Estava ali no bar, desde o começo da noite, quando tentei a primeira ligação e não encontrei a voz que queria ouvir. Deixara na secretária eletrônica o recado para que Tereza fosse ao meu encontro. Detestei – porque me inibia e me deixava sem espontaneidade – falar com uma máquina, mesmo que contivesse a voz de Tereza. Unilateral. Lembrei-me, no entanto – porque, desde o dia anterior, dera para recordar – que havia sido através da secretária a marcação do meu primeiro encontro com Tereza, há dois anos. Teria sido preferível, no entanto, hoje no instante da ligação, falar com uma voz que me respondesse. Se pelo menos houvesse um fio de esperança, tênue que fosse, para me agarrar! Queria acreditar os ânimos houvessem serenado depois da pesada noite anterior. Pensei com tristeza e desprazer na Tereza incontida, improperante e nervosa do último encontro. Teria se acalmado? Teria ouvido o meu recado? Tentei me convencer de que ela não atendera o recado por estar no banho, por ter ido às compras no supermercado noturno, ter ido à portaria buscar correspondências do dia ou ter ido simplesmente à Lúcia, sua vizinha, buscar emprestada uma xícara de açúcar. Por que não retornara o meu chamado?

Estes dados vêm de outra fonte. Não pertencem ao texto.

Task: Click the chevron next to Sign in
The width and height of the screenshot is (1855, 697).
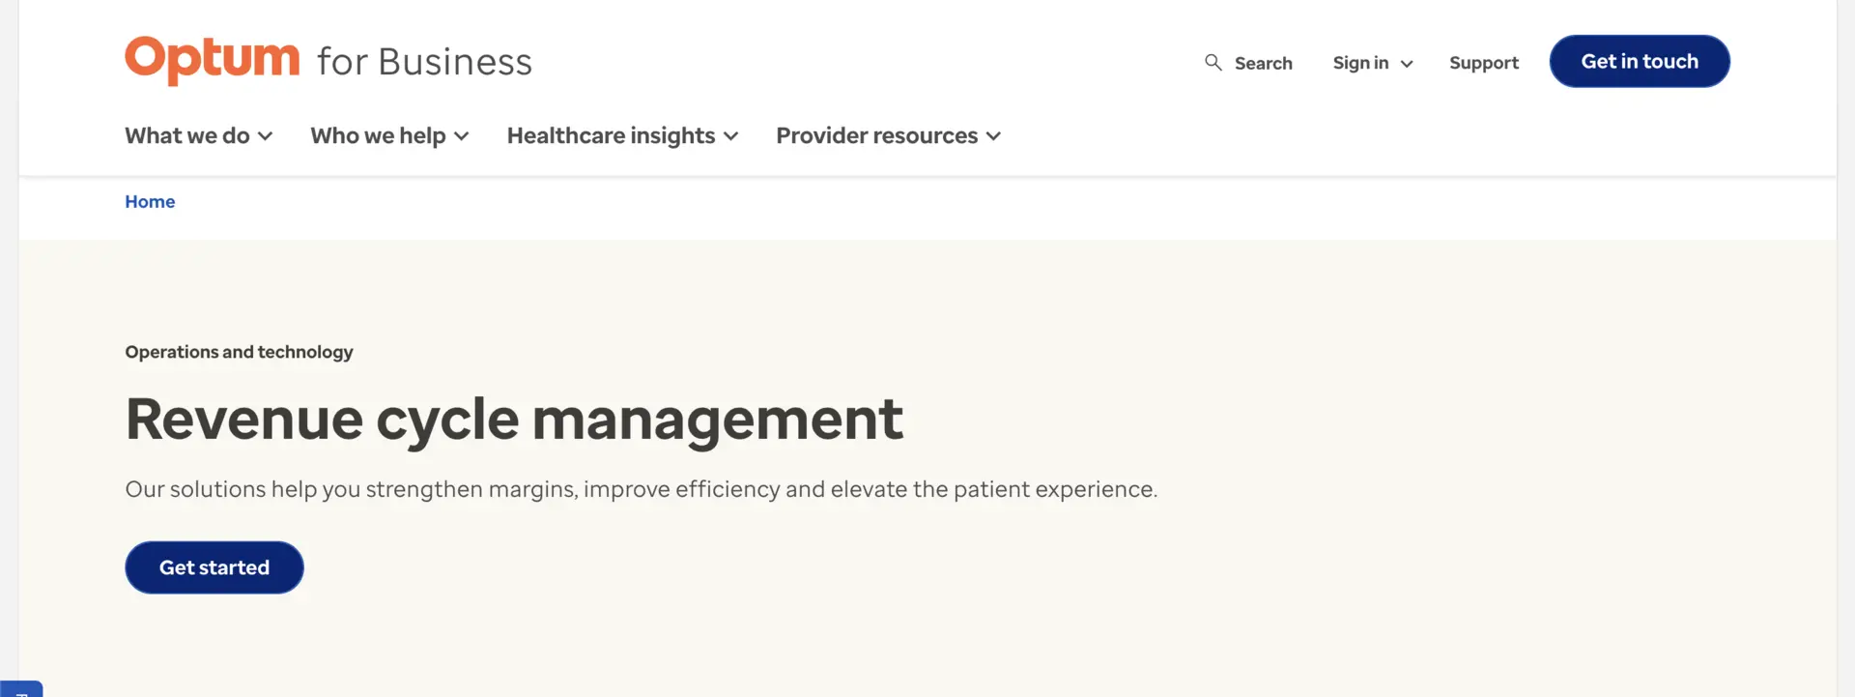Action: click(1407, 64)
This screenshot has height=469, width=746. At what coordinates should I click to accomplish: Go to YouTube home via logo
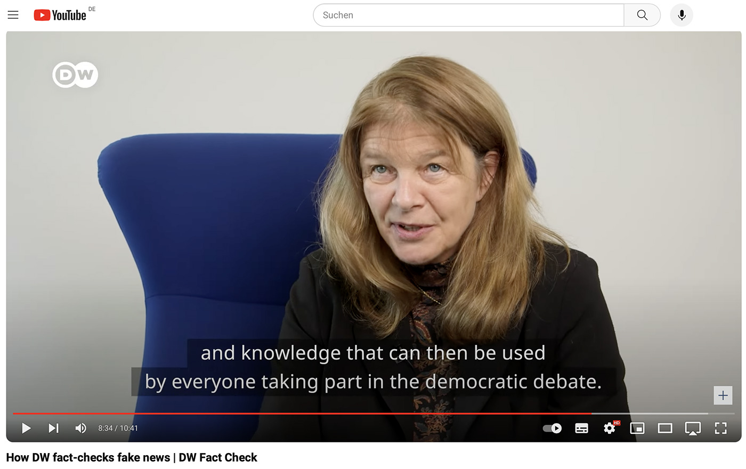pyautogui.click(x=60, y=15)
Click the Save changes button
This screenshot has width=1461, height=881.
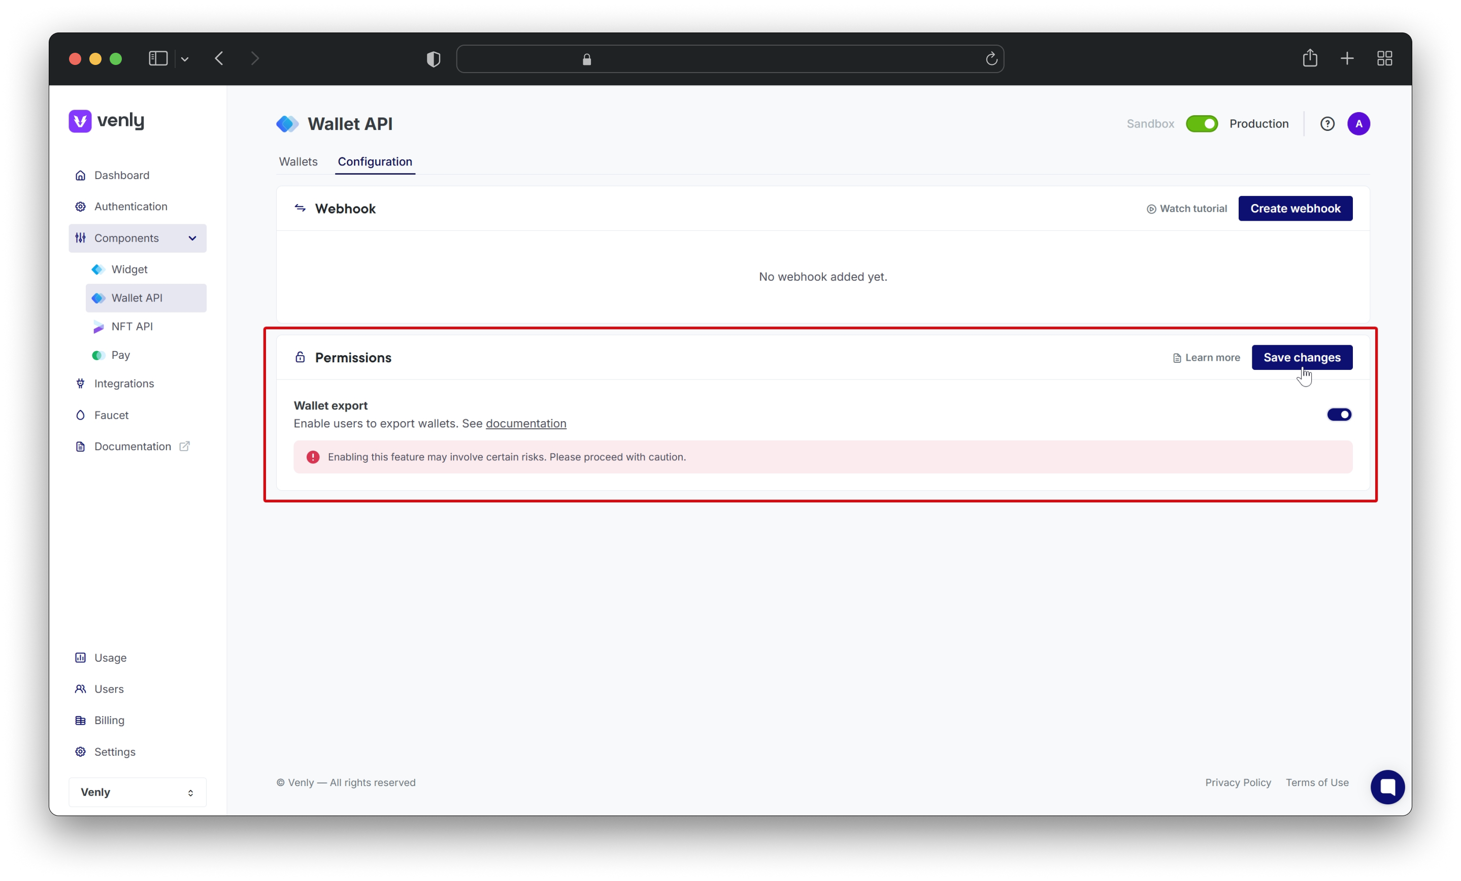(x=1301, y=357)

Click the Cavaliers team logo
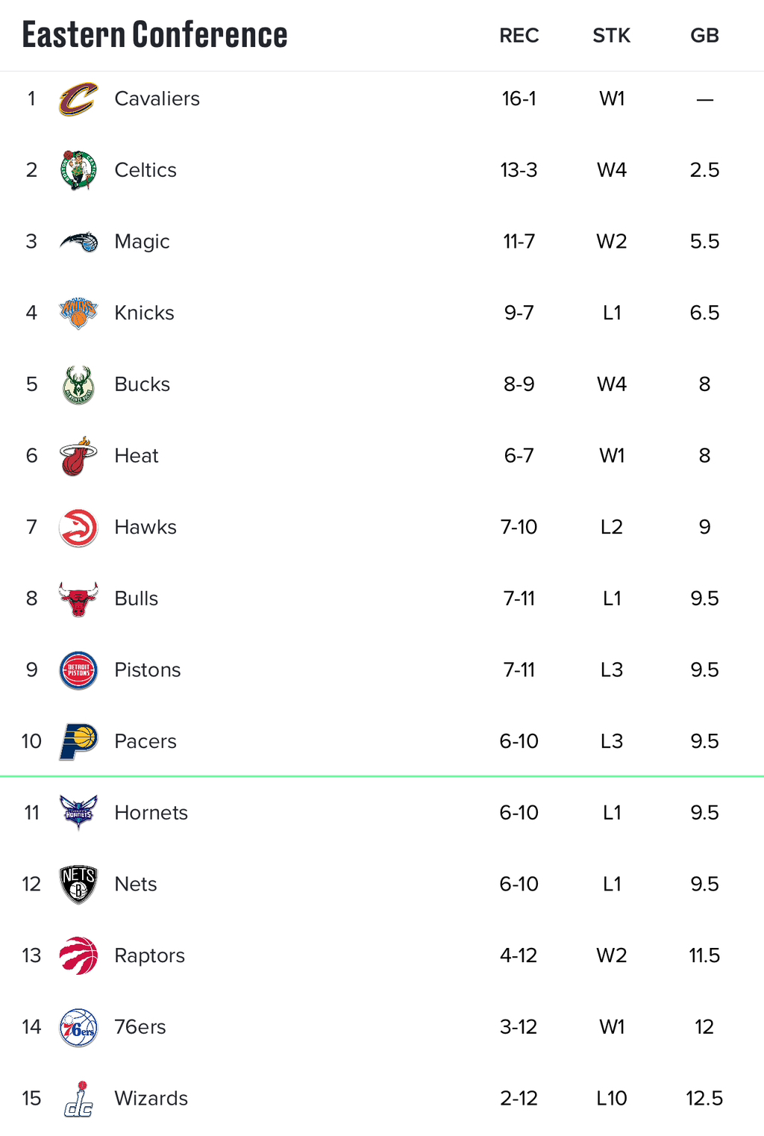78,99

Eu não tivera um bom dia. Haviam vencido duplicatas minhas no banco, e enfrentava a dura pressão do gerente. O dinheiro que eu tinha pouco e difícil de ser esticado até o fim do mês. Tudo me abalava, inclusive a gastrite renitente me queimando por dentro. Meu pigarro, de muitos cigarros, transparecia num refluxo azedo, que me piorava o hálito. Além de tudo eu engordava. Minha barriga dificultava amarrar os sapatos e até um gesto prosaico, como cortar as unhas dos pés...
Talvez (pensei) fosse prudente ir para casa. Não precipitar as coisas. Precisava me dar um tempo, afugentar a depressão, e talvez Tereza precisasse de mais um dia. Talvez fosse conveniente deixar-me abraçar pela noite: no bar, ou na proteção ventral do apartamento. A última era a melhor das alternativas. Aquecer-me-ia, poderia pensar serenamente, corrigir-me ou ocupar-me de planejar o reencontro. Talvez assim os rumos da minha vida se reorientassem. Senti um leve aliviar da tensão.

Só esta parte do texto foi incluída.